Government owes these schools varied months of unpaid utility and feeding grants.

The situation had become dire as school heads complained of receiving threats from angry creditors.

Some special schools were compelled to turn away children with disabilities who reported to school on Tuesday from vacation.

However speaking to Ultimate Radio, Mr. Gbekle directed that the school heads reopen school as scheduled as government would “make payments to hit their accounts latest by tomorrow or next week.”

He stated “no school has the right to turn away pupils and I am appealing to all parents and all stakeholders to send our children with disabilities to the various schools.”

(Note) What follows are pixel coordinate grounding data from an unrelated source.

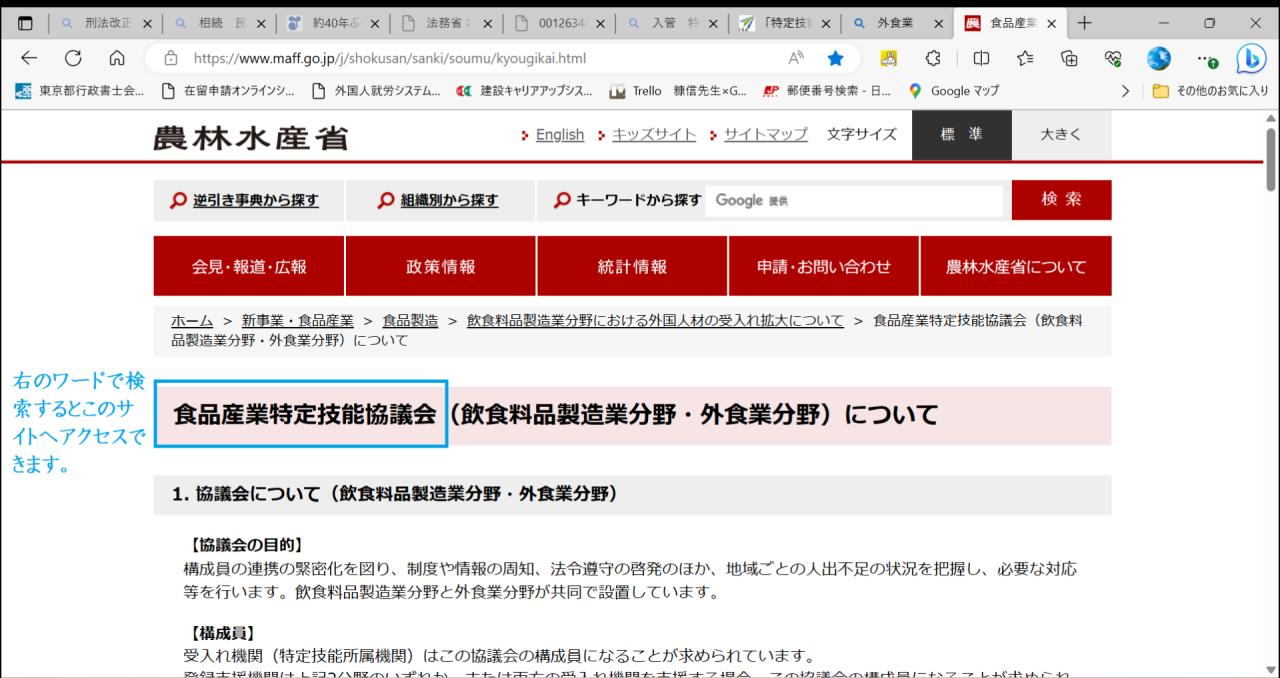Open the Bing Copilot sidebar icon

click(x=1251, y=59)
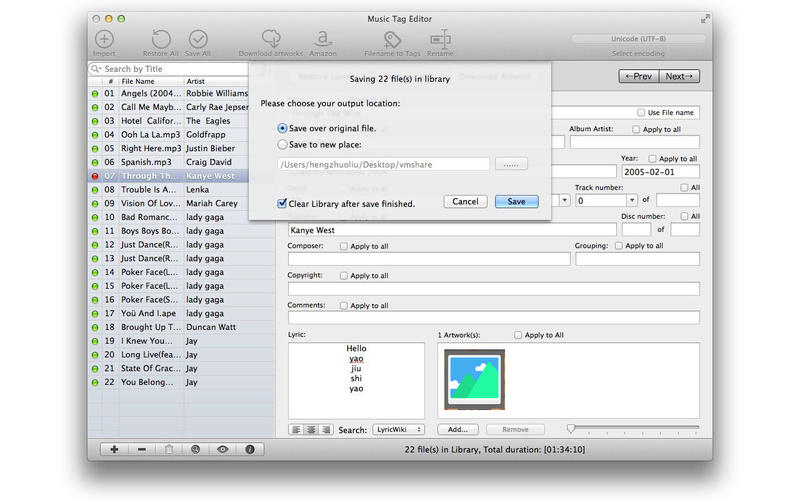Click the info icon in bottom bar
This screenshot has width=800, height=500.
coord(249,449)
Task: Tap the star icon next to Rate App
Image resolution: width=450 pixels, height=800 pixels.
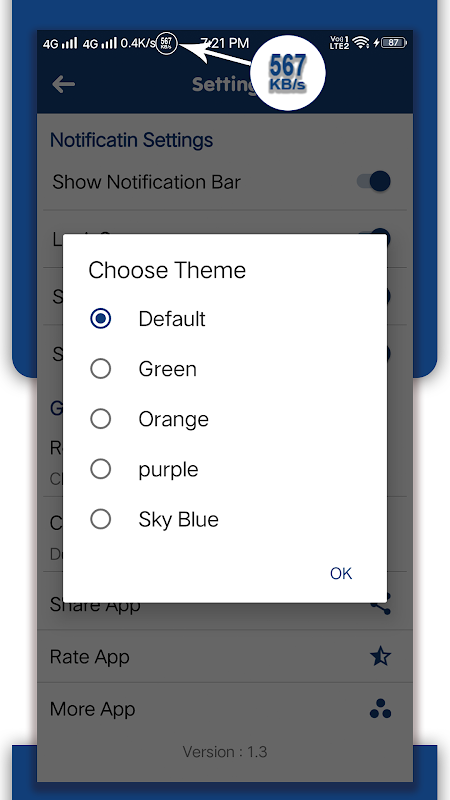Action: tap(380, 657)
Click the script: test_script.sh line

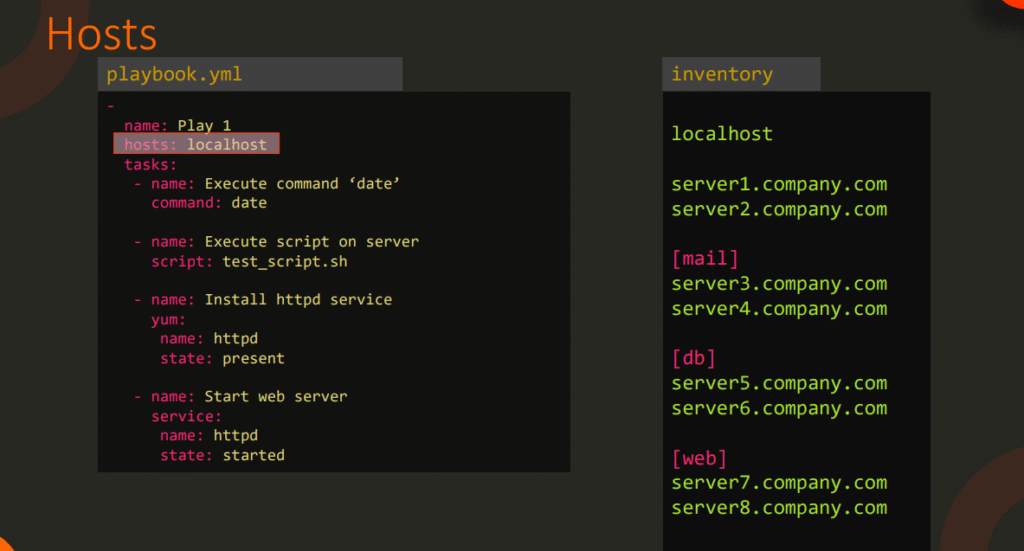(x=249, y=261)
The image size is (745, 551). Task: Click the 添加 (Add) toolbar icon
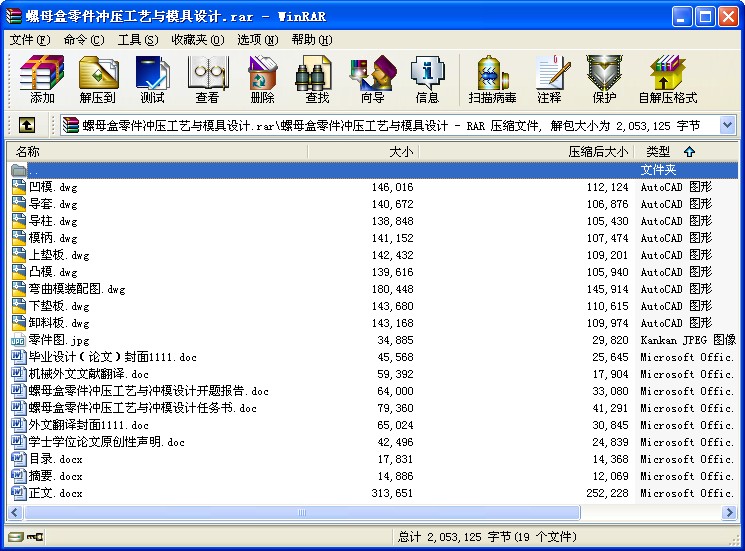point(42,80)
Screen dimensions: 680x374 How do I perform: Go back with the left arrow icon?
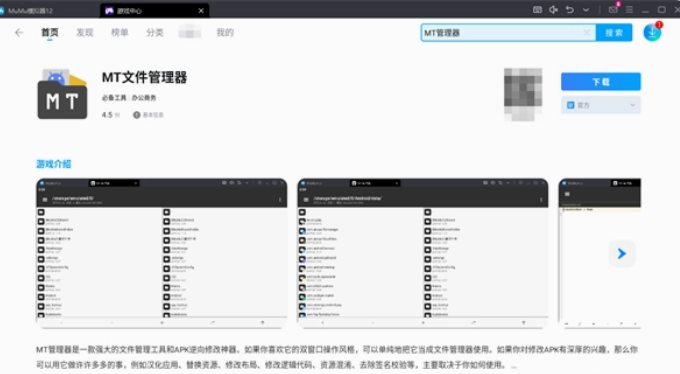click(19, 33)
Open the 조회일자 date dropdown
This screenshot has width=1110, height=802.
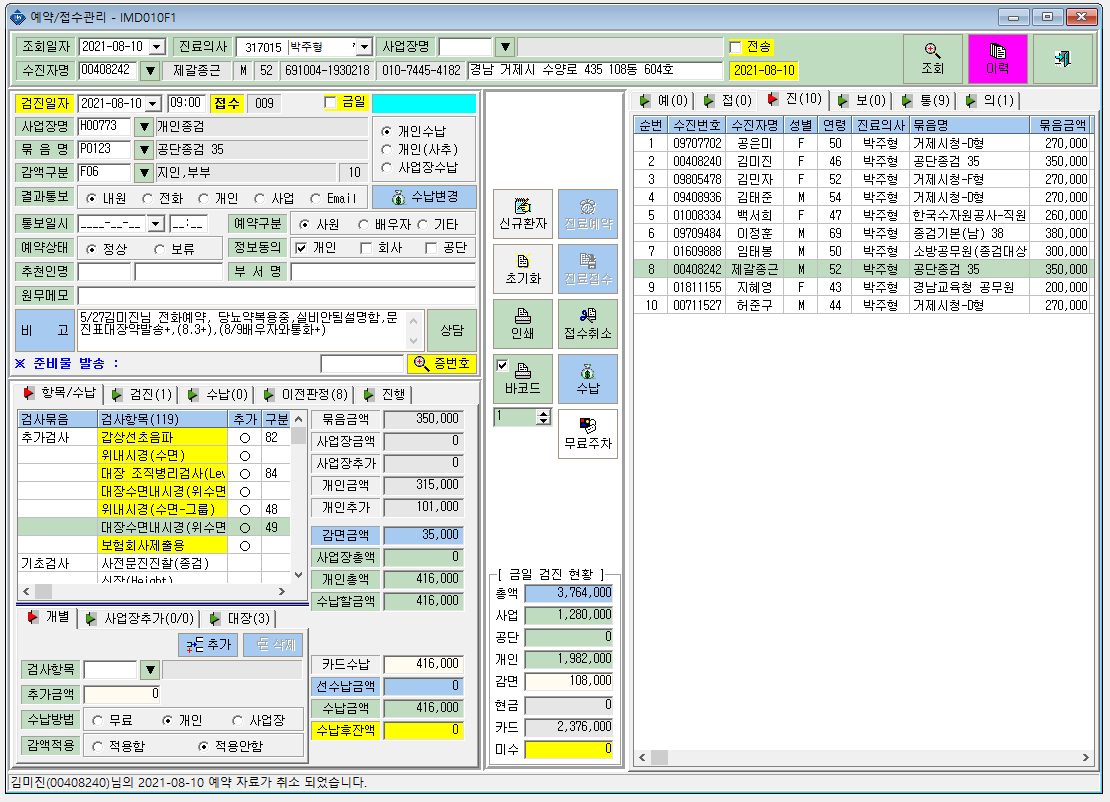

He noted that there was “no big deal about borrowing” and that “school heads as administrators have to apply their managerial skills to keep in the good books of their creditors” while central government works to pay grants.”

He added that if that failed “they have to go to the district or municipal director of education; the DCE or the MCE.

“When this fails, then you go to the regional office and when this fails you go to the headquarters,” he catalogued.

The issues of subventions to these schools that house and train the nation’s children with disabilities seem to be attaining a terminal ritual.

In May this year, the schools weren’t able to reopen on time because government had not yet settled its arrears of meager sums of subventions to these schools.

As priorities for government continue to shift on a daily basis, one would expect that Civil and Human Right Institutions and relevant state authorities like the Gender and Social Protection Ministry will push that Social Interventions and Pro – Poor Programs as important as special schools are not further shoved off the social inclusion ladder.